■ **EXERCISE DETAILS**: Would you pull out every line of the material that contains the string "list"?

(TASK INPUTS Opens)

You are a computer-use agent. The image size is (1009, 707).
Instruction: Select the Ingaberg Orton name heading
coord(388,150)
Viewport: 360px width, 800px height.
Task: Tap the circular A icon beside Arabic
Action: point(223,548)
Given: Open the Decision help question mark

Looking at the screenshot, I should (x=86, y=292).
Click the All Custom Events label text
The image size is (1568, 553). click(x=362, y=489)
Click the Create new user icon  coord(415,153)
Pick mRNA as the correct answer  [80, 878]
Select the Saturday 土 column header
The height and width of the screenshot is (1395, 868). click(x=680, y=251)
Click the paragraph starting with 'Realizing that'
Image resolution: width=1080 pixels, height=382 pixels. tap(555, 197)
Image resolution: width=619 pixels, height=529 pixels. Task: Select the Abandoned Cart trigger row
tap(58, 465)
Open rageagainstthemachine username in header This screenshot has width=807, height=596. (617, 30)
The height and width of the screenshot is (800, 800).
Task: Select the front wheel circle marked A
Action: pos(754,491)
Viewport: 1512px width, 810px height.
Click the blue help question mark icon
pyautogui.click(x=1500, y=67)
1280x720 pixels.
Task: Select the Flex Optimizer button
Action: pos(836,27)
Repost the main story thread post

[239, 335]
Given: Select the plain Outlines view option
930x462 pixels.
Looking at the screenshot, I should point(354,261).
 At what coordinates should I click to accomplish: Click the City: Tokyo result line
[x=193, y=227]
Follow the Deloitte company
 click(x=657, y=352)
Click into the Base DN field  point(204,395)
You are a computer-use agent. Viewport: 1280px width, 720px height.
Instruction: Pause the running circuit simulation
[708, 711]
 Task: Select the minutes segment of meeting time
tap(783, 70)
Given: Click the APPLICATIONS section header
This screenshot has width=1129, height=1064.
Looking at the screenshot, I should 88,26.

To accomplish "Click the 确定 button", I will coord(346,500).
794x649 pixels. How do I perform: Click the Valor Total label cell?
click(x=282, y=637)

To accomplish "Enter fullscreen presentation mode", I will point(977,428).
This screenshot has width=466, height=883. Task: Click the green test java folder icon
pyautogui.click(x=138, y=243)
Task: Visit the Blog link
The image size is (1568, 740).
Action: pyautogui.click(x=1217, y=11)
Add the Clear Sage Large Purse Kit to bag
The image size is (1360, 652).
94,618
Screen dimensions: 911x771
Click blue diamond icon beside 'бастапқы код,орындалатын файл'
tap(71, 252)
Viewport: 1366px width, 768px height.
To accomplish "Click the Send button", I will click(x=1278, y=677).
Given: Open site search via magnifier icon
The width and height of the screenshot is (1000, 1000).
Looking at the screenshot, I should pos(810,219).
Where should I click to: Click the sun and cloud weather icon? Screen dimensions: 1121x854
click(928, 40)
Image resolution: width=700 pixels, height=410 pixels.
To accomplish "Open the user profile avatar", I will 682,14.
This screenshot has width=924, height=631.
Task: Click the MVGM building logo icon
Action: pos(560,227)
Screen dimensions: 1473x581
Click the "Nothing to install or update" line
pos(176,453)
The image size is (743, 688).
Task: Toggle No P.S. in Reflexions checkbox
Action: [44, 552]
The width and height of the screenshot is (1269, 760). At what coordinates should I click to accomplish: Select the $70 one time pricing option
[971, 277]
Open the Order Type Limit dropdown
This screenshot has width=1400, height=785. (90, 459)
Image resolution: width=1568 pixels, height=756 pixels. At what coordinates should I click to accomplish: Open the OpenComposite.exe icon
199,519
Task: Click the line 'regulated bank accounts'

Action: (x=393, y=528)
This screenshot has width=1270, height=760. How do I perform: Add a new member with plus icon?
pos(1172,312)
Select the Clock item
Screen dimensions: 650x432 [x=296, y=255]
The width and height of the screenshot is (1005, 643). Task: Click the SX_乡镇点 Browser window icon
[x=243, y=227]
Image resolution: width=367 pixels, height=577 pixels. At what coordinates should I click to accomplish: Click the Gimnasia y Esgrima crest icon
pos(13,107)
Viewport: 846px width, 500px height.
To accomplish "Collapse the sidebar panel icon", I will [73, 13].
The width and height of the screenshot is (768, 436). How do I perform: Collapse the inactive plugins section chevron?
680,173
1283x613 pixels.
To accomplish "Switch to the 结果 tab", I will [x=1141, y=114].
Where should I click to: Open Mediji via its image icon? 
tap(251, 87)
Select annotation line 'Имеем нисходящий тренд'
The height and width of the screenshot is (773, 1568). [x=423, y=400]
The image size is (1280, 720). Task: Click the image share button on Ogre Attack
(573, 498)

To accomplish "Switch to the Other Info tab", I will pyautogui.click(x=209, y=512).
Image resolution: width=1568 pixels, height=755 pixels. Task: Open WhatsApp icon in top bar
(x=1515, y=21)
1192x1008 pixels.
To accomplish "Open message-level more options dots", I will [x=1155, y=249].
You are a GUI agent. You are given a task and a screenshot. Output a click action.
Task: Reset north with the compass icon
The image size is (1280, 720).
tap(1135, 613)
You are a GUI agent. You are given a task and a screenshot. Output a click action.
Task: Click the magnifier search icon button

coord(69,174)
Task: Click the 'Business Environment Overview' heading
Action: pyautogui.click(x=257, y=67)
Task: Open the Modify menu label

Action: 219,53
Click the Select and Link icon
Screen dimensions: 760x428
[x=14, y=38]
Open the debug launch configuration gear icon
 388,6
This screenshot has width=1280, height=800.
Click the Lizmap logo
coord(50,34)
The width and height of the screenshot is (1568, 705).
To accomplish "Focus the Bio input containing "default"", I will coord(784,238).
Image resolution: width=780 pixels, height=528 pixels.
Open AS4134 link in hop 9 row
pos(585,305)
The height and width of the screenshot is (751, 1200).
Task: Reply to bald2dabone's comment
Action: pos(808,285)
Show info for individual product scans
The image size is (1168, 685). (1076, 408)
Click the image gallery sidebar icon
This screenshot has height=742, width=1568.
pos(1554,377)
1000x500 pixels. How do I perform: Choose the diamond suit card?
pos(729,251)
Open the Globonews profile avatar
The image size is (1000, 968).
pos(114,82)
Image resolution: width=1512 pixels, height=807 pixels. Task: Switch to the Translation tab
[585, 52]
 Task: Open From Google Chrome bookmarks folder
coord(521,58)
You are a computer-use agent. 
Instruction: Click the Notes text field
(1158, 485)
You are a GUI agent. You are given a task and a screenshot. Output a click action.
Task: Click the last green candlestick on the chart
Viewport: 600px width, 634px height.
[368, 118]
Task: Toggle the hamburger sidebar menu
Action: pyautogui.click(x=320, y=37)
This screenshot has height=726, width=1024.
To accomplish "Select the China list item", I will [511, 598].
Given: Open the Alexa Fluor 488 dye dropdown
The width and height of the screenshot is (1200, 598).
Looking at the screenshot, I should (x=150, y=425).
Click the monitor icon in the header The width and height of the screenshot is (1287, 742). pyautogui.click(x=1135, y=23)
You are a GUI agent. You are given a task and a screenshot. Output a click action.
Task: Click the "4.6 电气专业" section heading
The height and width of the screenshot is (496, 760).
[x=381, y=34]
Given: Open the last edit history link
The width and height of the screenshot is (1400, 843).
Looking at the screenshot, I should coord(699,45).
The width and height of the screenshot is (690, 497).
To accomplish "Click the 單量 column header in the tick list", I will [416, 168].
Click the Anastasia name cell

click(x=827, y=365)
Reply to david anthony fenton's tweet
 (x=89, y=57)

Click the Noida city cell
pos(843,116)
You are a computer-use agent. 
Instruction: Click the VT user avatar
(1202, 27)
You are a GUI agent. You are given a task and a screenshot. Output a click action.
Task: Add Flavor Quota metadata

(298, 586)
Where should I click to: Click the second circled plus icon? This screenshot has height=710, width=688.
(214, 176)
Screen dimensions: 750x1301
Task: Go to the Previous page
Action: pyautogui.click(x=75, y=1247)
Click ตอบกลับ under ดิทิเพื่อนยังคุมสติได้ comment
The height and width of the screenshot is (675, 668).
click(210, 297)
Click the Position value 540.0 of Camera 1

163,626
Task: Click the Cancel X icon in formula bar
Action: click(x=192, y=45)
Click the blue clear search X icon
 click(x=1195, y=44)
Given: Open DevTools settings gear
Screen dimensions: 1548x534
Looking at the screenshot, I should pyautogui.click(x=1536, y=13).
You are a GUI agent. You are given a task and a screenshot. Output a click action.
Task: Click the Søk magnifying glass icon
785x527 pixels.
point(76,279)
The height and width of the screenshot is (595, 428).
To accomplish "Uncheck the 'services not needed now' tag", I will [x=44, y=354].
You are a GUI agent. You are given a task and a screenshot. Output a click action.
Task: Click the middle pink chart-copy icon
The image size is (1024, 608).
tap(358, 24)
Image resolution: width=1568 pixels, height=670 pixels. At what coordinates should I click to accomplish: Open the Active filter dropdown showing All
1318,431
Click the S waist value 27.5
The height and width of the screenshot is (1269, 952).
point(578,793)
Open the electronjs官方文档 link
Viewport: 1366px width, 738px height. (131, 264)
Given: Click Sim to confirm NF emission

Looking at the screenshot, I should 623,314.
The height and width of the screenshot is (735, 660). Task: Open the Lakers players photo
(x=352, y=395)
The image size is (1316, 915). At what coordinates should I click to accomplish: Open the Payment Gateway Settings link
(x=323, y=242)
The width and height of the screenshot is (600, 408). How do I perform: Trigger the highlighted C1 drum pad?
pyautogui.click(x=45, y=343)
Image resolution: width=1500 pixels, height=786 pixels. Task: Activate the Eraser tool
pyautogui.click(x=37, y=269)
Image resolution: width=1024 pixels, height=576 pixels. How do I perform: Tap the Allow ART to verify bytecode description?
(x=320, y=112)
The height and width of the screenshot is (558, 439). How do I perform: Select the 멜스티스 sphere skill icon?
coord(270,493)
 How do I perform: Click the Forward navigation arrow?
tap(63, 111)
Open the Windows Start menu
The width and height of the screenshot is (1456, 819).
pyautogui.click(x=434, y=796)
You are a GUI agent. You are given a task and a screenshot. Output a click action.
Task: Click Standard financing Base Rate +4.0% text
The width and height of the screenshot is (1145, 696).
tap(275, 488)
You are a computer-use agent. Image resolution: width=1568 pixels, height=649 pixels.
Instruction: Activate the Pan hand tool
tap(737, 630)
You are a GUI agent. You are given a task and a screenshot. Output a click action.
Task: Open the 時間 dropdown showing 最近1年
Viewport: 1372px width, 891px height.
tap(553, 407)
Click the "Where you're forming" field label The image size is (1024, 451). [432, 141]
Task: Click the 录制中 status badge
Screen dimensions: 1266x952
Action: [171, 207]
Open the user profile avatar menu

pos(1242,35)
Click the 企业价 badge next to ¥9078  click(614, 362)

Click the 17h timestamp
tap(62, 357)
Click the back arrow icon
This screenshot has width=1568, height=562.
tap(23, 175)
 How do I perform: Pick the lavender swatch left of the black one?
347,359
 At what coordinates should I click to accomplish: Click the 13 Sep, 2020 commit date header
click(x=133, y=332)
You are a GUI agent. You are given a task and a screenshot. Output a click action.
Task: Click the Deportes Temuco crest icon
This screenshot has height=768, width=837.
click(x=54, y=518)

(TASK INPUTS Closes)

■ **OUTPUT OF THE TASK**:
To accomplish "Select the China list item", I will [511, 598].
To accomplish "Click the 單量 column header in the tick list", I will [416, 168].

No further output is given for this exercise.